Harutiunian stressed that an agreement on the date and other practical modalities of such a vote must result from negotiations involving all political forces represented in the National Assembly. “As of now we have received no proposals to participate in such discussions,” he told journalists. “But we are expressing our readiness [to take part in them.]”
Pashinian demanded the holding of general elections before the end of this year immediately after he swept to power on May 8 in a wave of mass protests that forced Sarkisian to resign as prime minister. He is backed on the issue by his Yelk alliance and the two other parliamentary minority factions representing businessman Gagik Tsarukian’s bloc and the Armenian Revolutionary Federation (Dashnaktsutyun).
Senior HHK figures have until now spoken out against the idea of snap polls. Harutiunian’s remarks suggest that the former ruling party has softened its stance. Some observers attribute this apparent change to fears that more deputies will defect from its parliament faction and cause the HHK to lose its slim majority in the legislature.
The HHK spokesman, Eduard Sharmazanov, denied that, however, saying that he and other party representatives had not “categorically” ruled out fresh elections.“We remain of the opinion that the issue of urgent pre-term elections is not on our agenda right now,” he said. “It is not on Pashinian’s political agenda either.”
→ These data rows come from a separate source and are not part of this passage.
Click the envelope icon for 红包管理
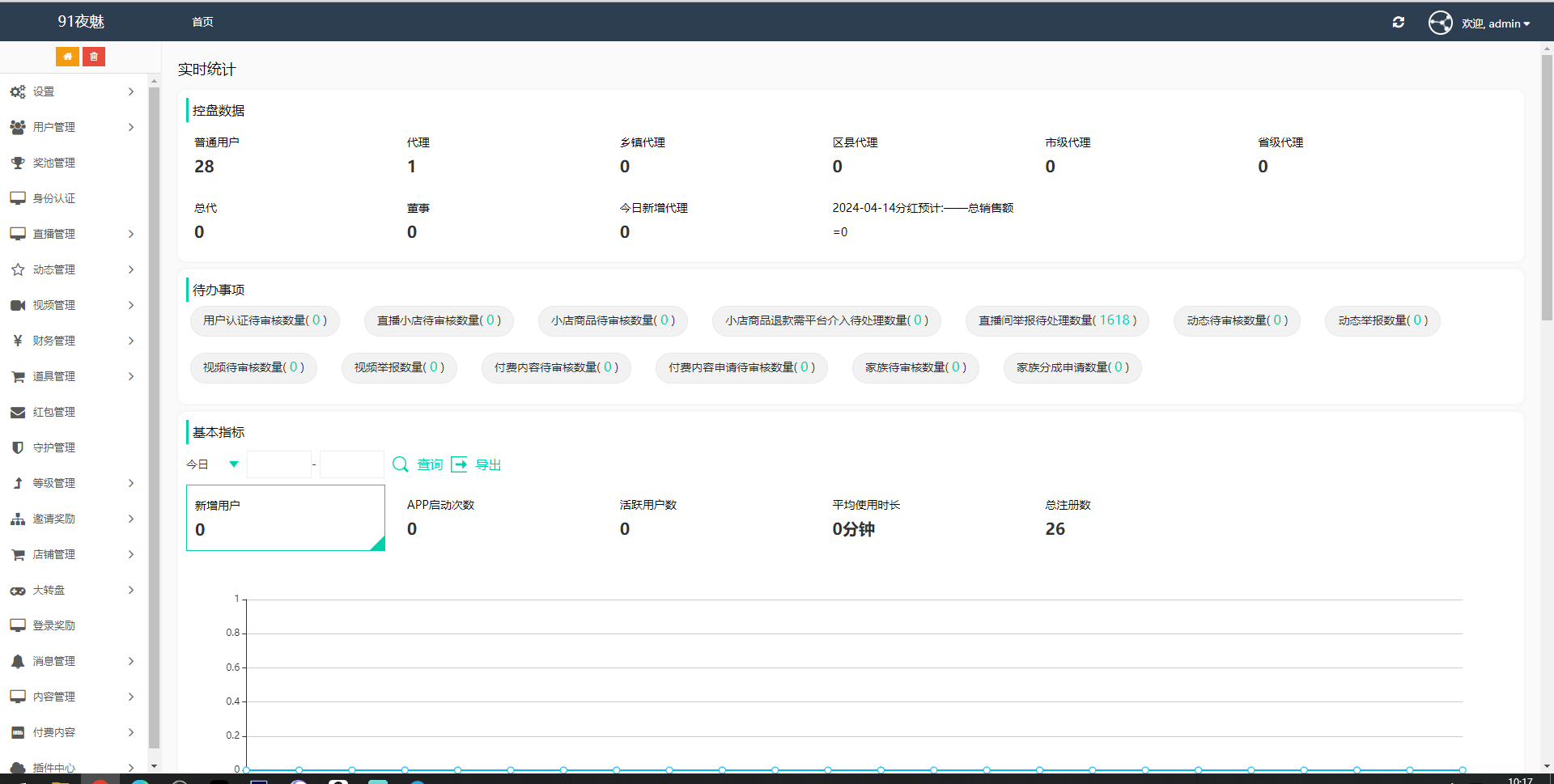 click(x=18, y=412)
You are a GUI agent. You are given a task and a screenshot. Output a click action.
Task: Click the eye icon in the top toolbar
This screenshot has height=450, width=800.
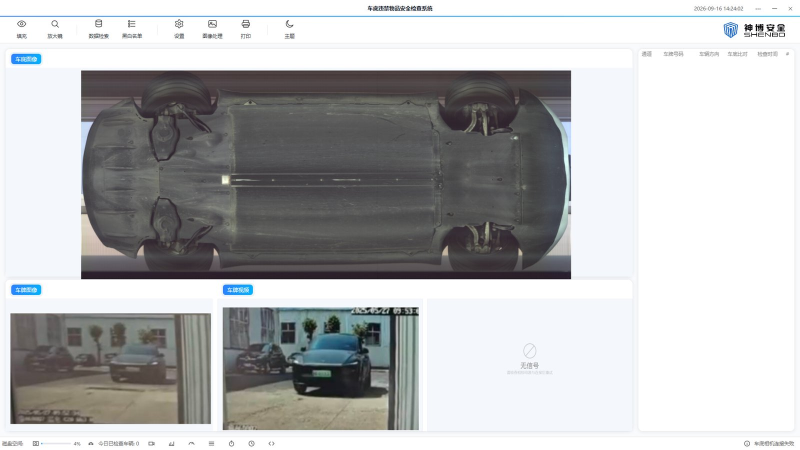(x=21, y=24)
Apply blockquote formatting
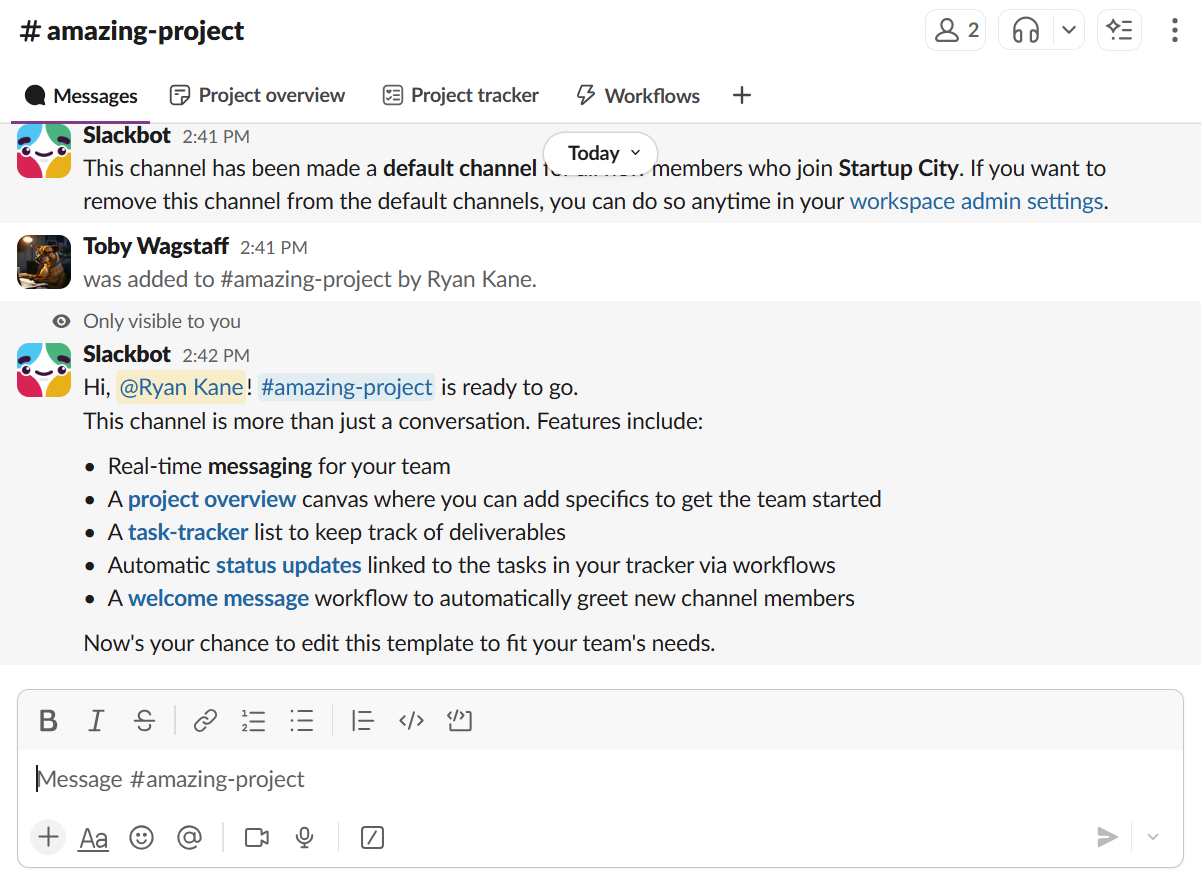This screenshot has height=883, width=1201. (x=363, y=720)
Sharmazanov added that while elections are extremely unlikely in the next three months “nobody can say what will happen six or seven months later.”
Harutiunian made clear on Thursday that the HHK is also ready to discuss major amendments to the Armenian Electoral Code demanded by Pashinian’s political team. He said the party specifically supports the idea of enacting more legal safeguards against fraudulent multiple voting.
Still, Harutiunian said the HHK remains opposed to changing a complicated and controversial system of electing the National Assembly. It is believed to have contributed to the HHK’s victory in the last legislative polls held in April 2017.
Yelk, Tsarukian and Dashnaktsutyun want to change that system so that Armenians vote only for political parties or blocs, rather than their individual candidates, in the next elections.